Miles and Little crouched, panting, on the floor of the empty booth, listening to the approach of
many feet and the babble of voices belonging to people who were more used to giving their own opinions than listening to other people's. They seemed to have plenty of complaints to get off their chests, and the cheerful tooting and banging of the clowns was having little effect on their mood. Miles could hear snatches of their conversations as the visitors passed close to their hiding place.

“They could have laid on a coach from the hotel, instead of making us walk.”

“Hotel, you call it? I'd have swam through thin porridge in me undies to get out of that flea pit, myself.”

“Maybe you would, Thacker, but I'd still have liked to be brung on a coach.”

“Get on! You've been sitting on your fat behind for the best part of two days. Last thing you need is to sit down some more.”

“It's all right for you. I'm a martyr to the gout, and me ankles is still ballooned up with sittin' in that stuffy train.”

Whatever Thacker had to say on the topic of gout was lost in the babble of voices as the crowd flowed past. The names were unfamiliar to Miles, but the voices might just as well have belonged to the citizens of his hometown. It seemed that half the
population of Iota or Shallowford or Frappe had spent two days and a night cheek by jowl, crawling through the countryside on a crowded train and shacked up in a cheap hotel on the promise of a night of laughter such as they had never seen before. It was a wonder they had not strangled one another.

“I tell you what,” said a woman's voice, its owner tottering past on a pair of high heels that were not made for walking on cracked concrete, or for swimming in thin porridge for that matter. “This show had better be as good as it's cracked up to be, or I'll be wanting my money back.”

“We didn't pay any money, dear. We won these tickets,” said her husband.

The woman snorted. “Us and half the town. It's not a very exclusive prize, is it?”

“Well, you can't expect it to be, if it ain't cost nothing.”


Didn't
cost nothing, William. You'll never amount to nothing if you don't learn to talk properly.”

And so it went on, a parade of grumbling people, tired from a journey that was twice as long as they had expected, and all on the promise of shining a little laughter on the grayness of their lives. The
drums and bugles and the sound of footsteps passed by, and Miles risked another look out the window. Baumella had reached the wooden doors, and stood to one side to usher the people in. They straggled onto the drawbridge behind her and began to crowd their way in through the doors.

Miles watched carefully the progress of the crowd. Their only chance would be to try and sneak in at the tail end, just before the doors closed again. They would have to time it just right. The lucky silver-ticket winners were ten deep on the wooden drawbridge, which was fortunately made of very stout oak planks. Many of them were fonder of beer and pastries and pies than was good for them, and had the bridge not been made of such sturdy stuff they might well have found themselves in the moat instead.
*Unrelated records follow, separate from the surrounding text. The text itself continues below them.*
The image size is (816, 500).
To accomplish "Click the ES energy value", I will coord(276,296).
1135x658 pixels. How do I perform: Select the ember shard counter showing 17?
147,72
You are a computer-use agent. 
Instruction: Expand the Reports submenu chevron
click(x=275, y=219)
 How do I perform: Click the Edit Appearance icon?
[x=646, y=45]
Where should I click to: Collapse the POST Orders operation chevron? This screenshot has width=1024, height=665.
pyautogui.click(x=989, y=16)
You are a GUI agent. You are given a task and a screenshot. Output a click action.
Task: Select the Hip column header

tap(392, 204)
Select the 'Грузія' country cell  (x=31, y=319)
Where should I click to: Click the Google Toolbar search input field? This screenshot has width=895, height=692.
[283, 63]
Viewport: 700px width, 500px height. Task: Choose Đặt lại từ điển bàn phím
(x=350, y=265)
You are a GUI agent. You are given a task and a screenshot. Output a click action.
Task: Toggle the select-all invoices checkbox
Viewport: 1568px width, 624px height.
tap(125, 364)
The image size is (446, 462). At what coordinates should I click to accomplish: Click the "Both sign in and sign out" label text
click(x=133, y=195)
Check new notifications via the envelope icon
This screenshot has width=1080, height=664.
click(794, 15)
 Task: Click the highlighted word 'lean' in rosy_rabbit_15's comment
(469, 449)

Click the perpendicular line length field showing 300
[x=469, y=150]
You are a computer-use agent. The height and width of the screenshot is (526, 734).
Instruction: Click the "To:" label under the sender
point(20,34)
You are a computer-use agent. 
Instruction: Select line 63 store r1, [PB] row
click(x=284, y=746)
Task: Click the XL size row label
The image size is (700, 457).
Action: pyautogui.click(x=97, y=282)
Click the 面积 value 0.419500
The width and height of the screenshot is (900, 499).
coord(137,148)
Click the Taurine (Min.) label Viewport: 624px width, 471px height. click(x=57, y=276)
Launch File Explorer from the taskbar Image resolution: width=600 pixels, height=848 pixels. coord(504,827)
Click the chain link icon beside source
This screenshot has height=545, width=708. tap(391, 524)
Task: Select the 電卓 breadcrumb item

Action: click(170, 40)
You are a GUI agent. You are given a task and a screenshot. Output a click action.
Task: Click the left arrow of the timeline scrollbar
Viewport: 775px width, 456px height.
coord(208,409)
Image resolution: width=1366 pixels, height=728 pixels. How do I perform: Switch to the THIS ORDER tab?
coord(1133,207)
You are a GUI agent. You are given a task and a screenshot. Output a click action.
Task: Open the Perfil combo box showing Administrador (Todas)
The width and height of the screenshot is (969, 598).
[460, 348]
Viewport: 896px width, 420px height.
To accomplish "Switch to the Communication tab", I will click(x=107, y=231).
As it was, there was a good deal of elbowing and shoving, and those who had not reached their full quota of grumbling earlier were taking the opportunity to squeeze a few more complaints out while they pushed their way inside. It was a strange sight to be sure: an enormous clown's head with green cedar hair and mossy cheeks, its vast stone eyeballs staring out over the city as a long snake of people fed itself into its cavernous mouth. They reminded
Miles vaguely of a dream he had had, and not for the first time he wondered what he was doing, far from home and without his Tangerine, staring into the mouth of a nightmare with a four-hundred-year-old girl.